== EXERCISE OBJECTIVE ==
Edit the material below by changing every "Instruction" to "Command" and keeping all other text the same.

— Begin MATERIAL SUPPLIED —

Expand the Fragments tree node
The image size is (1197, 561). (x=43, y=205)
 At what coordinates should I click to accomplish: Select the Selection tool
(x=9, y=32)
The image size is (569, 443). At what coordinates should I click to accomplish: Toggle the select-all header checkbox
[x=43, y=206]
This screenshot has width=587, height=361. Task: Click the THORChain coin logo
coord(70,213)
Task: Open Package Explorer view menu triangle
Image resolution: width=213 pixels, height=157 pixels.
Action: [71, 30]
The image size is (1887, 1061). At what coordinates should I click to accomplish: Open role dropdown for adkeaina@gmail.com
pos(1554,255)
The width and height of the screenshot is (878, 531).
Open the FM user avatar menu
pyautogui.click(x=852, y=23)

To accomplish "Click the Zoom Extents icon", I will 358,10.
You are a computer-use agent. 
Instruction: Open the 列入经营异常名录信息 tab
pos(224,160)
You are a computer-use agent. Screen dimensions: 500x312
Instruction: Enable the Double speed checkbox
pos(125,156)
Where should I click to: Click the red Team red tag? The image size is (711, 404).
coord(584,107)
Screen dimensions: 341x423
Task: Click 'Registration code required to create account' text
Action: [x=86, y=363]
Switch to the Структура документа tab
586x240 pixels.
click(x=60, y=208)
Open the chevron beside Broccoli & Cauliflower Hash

— End MATERIAL SUPPLIED —

== ANSWER TO THE EXERCISE ==
Expand the Fragments tree node
The image size is (1197, 561). (x=43, y=205)
 At what coordinates should I click to accomplish: Select the Selection tool
(x=9, y=32)
The image size is (569, 443). At what coordinates should I click to accomplish: Toggle the select-all header checkbox
[x=43, y=206]
This screenshot has width=587, height=361. Task: Click the THORChain coin logo
coord(70,213)
Task: Open Package Explorer view menu triangle
Image resolution: width=213 pixels, height=157 pixels.
Action: [71, 30]
The image size is (1887, 1061). At what coordinates should I click to accomplish: Open role dropdown for adkeaina@gmail.com
pos(1554,255)
The width and height of the screenshot is (878, 531).
Open the FM user avatar menu
pyautogui.click(x=852, y=23)

To accomplish "Click the Zoom Extents icon", I will 358,10.
You are a computer-use agent. 
Command: Open the 列入经营异常名录信息 tab
pos(224,160)
You are a computer-use agent. Screen dimensions: 500x312
Command: Enable the Double speed checkbox
pos(125,156)
Where should I click to: Click the red Team red tag? The image size is (711, 404).
coord(584,107)
Screen dimensions: 341x423
Task: Click 'Registration code required to create account' text
Action: [x=86, y=363]
Switch to the Структура документа tab
586x240 pixels.
click(x=60, y=208)
Open the chevron beside Broccoli & Cauliflower Hash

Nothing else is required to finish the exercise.